We can say to God what’s on our heart, even when it’s not pretty. But of course, we don’t want to stay there indefinitely; we want to let God move us to a better place.
Aquilina: How can — or how should — the Psalms figure in the spiritual life of an ordinary Catholic?
Bergsma: Prayer and meditation on the Psalms should be a daily part of every sincere Catholic’s life. That can take many forms. Simplest is to just meditate on the Psalm for that day’s Mass.
Every several years, every Catholic should take a month and just read through the Psalter, five Psalms a day for 30 days. That’s good to just refresh our memory of these great prayers and how they are ordered. We should also all memorize some of the short but important Psalms (like Psalm 8 or Psalm 23) and parts of the longer ones, to use as part of our own prayers to God.
A good practice can be to read every 30th Psalm based on the day of the month: so on October 1, read Psalm 1, 31, 61, etc. This ends up with five Psalms a day, from several different parts of the Psalter. This can help our prayer life.
And finally, there is the Liturgy of the Hours or Divine Office, which incorporates almost all the Psalms at some point in its four-week structure. Many lay people try to pray some or all of the Office, especially Morning and Evening Prayer.
Aquilina: Has your own approach to the Psalms changed over the course of your life? In what ways and why?
Bergsma: I grew up using the every-30th-Psalm reading method I described just now. I kept that up, more or less, through high school and college. Looking back, I realize that meditating on the Psalms played a big role in keeping me spiritually and psychologically healthy.
Later in life, when I had stopped regularly meditating on the Psalms, I did have a breakdown and needed God’s help, through his body the Church, to get back to a healthy place. Years later, after becoming Catholic, the Psalms started taking on new life for me, because of their connection to the Mass.

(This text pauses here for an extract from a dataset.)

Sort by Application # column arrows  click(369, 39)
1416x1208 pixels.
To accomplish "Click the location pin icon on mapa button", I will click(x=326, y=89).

Things John Paul II, Benedict XVI, Scott Hahn, and especially Michael Barber had written about the Psalms helped me see the pattern and message of the whole Psalter, not just individual Psalms. I should give credit to Michael Barber: folks that like “Psalm Basics for Catholics” (Ave Maria Press) will probably want to pick up his “Singing in the Reign” (Emmaus Road), which is a great book.
Aquilina: Anything you’d like to add?
Bergsma: If your prayer life isn’t what you’d like it to be, try to get into the Psalms. There we learn from one of the greatest “prayer warriors” in world history, King David. There’s nothing like learning from a master!
Mike Aquilina is a contributing editor to Angelus and the author of many books, including “A Joyful Noise: Praying the Psalms with the Early Church” (Emmaus Road, 2017, $20).